Morland’s concept of ‘nostalgic genitalia’ is so forceful because it reminds us that the ideals driving genital surgeries on DSD-affected infants are not merely a mirage; they constitute a form of socialized corporeal proliferation – part of the social’s constant engagement with the soma. Nostalgic genitalia cause bodies to be stitched into normative time-lines. Acting together within the social field and also within the embodied habitus, these temporalities achieve prosthetic ruptures on the bodies of intersex agents and force our understandings of bodily integrity into new directions. While, as we have seen, surgeries can be usefully viewed as social prostheses, extending human capabilities and technologies in the habitus, these prosthetic interruptions produce ongoing painful corporeal experiences and social unease for some, if not many, surgical patients.
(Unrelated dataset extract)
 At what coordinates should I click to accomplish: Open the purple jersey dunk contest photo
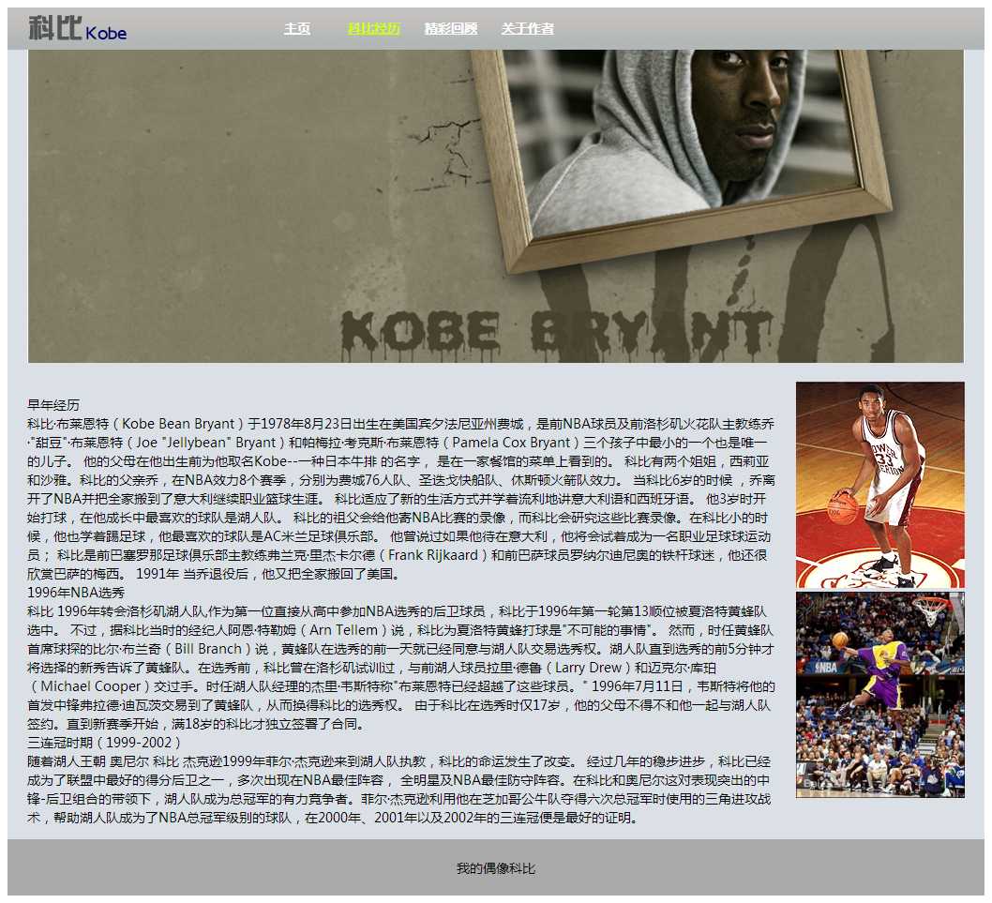pyautogui.click(x=879, y=694)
One of the core aims of this article, however, has been to theorize surgeries as productive breaches in embodied time-lines without positioning pre-surgical bodies as ‘intact’ and post-surgical bodies as ‘damaged’. If surgeries exist within the field – within society’s technological possibilities – then those possibilities are incorporated into the habitus and into the body’s potential forthcomings at any given moment. This, at least, subverts the ‘before’ and ‘after’ binary of the pre- and post-surgical body. The key assertion in this article is therefore that power and time are intimately bound up in surgery’s social effects. Following Freeman, temporalities are the means by which social and institutional norms of gender become reified on DSD-affected bodies, as ‘somatic facts’. To put it more specifically, surgeries produce empowered or disempowered outcomes precisely through their connections with different temporal concepts and trajectories. The ethical effects of surgical procedures are connected with the temporal stories we tell about, and inscribe on, our bodies. Likewise, bodily integrity is about how we understand and negotiate our own corporealized temporalities. Unravelling the ethical dilemmas that surgeries cause is fundamentally, therefore, a process of producing or retracing time.